Personally, I am all for minimal intervention. I am all for protecting the vineyard by promoting biodiversity and the minimal use of dangerous chemicals. But it’s not like I am an exception to this idea. Martin Bell, chief winemaker at Butterworth Estate in Martinborough, confirms that this attitude is prevalent. “We have a lowest common denominator theory in NZ,” he told me. “If a market doesn't want X in a wine, then X is added to none. I am too small to make three different blends of things. I might as well not add it.”

The NWM began in the Beaujolais region in France in the 1960s. A group of winemakers felt that what they were seeing in the market had little or nothing in common with what they remembered from their youth — the sort of wines their ancestors had produced and consumed throughout the years, before the introduction of mass-production processes, pesticides and synthetic chemicals.

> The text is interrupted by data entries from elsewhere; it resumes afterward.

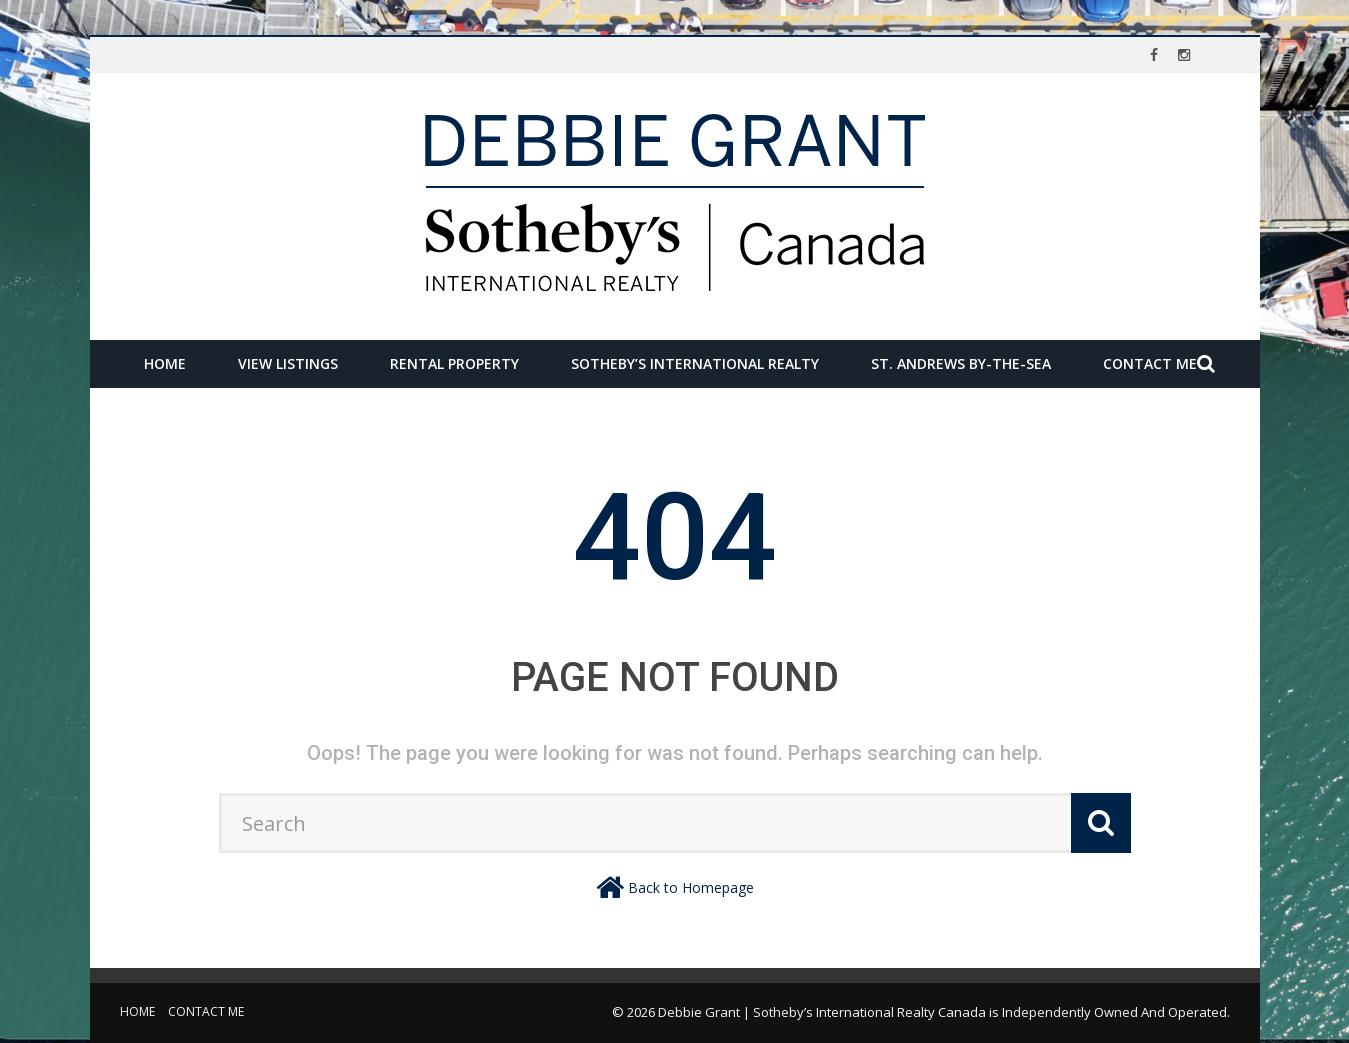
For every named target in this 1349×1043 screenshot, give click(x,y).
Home (165, 363)
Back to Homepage (691, 887)
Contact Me (1150, 363)
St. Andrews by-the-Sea (961, 363)
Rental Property (454, 363)
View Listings (288, 363)
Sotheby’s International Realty (695, 363)
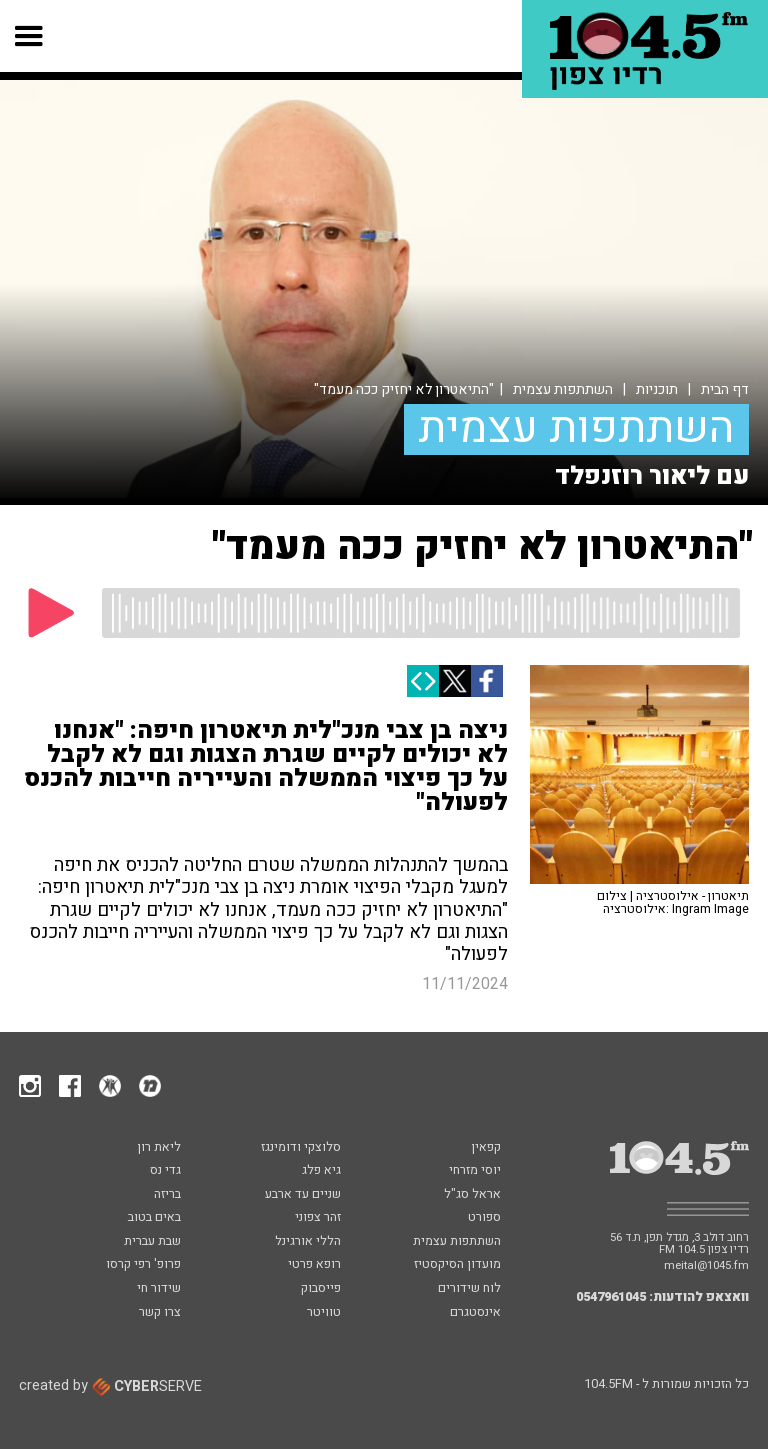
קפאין (486, 1148)
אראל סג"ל (472, 1195)
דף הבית (725, 389)
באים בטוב (154, 1218)
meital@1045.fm (706, 1265)
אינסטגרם (475, 1313)
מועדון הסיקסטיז (457, 1265)
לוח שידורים (469, 1289)
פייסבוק (321, 1289)
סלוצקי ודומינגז (301, 1148)
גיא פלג (321, 1171)
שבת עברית (152, 1242)
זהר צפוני (318, 1218)
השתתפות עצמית (563, 389)
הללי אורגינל (308, 1242)
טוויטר (324, 1313)
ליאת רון (159, 1148)
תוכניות (657, 389)
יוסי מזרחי (475, 1171)
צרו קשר (160, 1313)
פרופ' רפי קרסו (143, 1265)
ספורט (484, 1218)
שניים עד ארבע (303, 1195)
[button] (29, 36)
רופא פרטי (314, 1265)
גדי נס (165, 1171)
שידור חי (159, 1289)
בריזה (167, 1195)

This group set about taking things back to basics. To reiterate, I am in total agreement with the sentiment. Soulless, bulk-produced, multi-regional wines that have no character or sense of place miss the mark on what wine should be, in my opinion.

The fixation on SO2 of the modern proponents of natural wine is what I question. It could be said that the genesis of the NWM came about as a reaction to mass-produced wines made more in a laboratory than in the vineyard and winery. In general, the majority of New Zealand producers seem to have decided that quality is where they will focus their attention, and leave the mass-quantity production to countries with a landmass and topography better-suited to that model. Could that be the reason why the NWM hasn’t really taken off in New Zealand? The average quality was high enough that the push-back was unnecessary? Perhaps a subject for another day.

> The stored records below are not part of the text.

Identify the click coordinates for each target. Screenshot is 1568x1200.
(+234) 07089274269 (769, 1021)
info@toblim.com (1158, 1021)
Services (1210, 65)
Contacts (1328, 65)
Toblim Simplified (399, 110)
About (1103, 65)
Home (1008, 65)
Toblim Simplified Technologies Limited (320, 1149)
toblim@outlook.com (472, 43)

Now let’s introduce the real kicker. SO2 occurs during grape fermentation. All wine has SO2.

Even wine that claims it has ‘naturally’ zero SO2 actually does have SO2. (If a wine has somehow had the SO2 removed through some kind of scientific process, it could hardly call itself ‘natural.’) If you love natural wine, that’s great. Personal preference is paramount. Whether you like a certain wine is absolutley the only thing that is important as far as I am concerned.

My suggestion is not to let dogma or dubious marketing trick you into making SO2 the scapegoat.


1 Sophie Parker-Thomson. Research paper: What is the relationship between the use of sulphur dioxide and biogenic amine levels in wine?.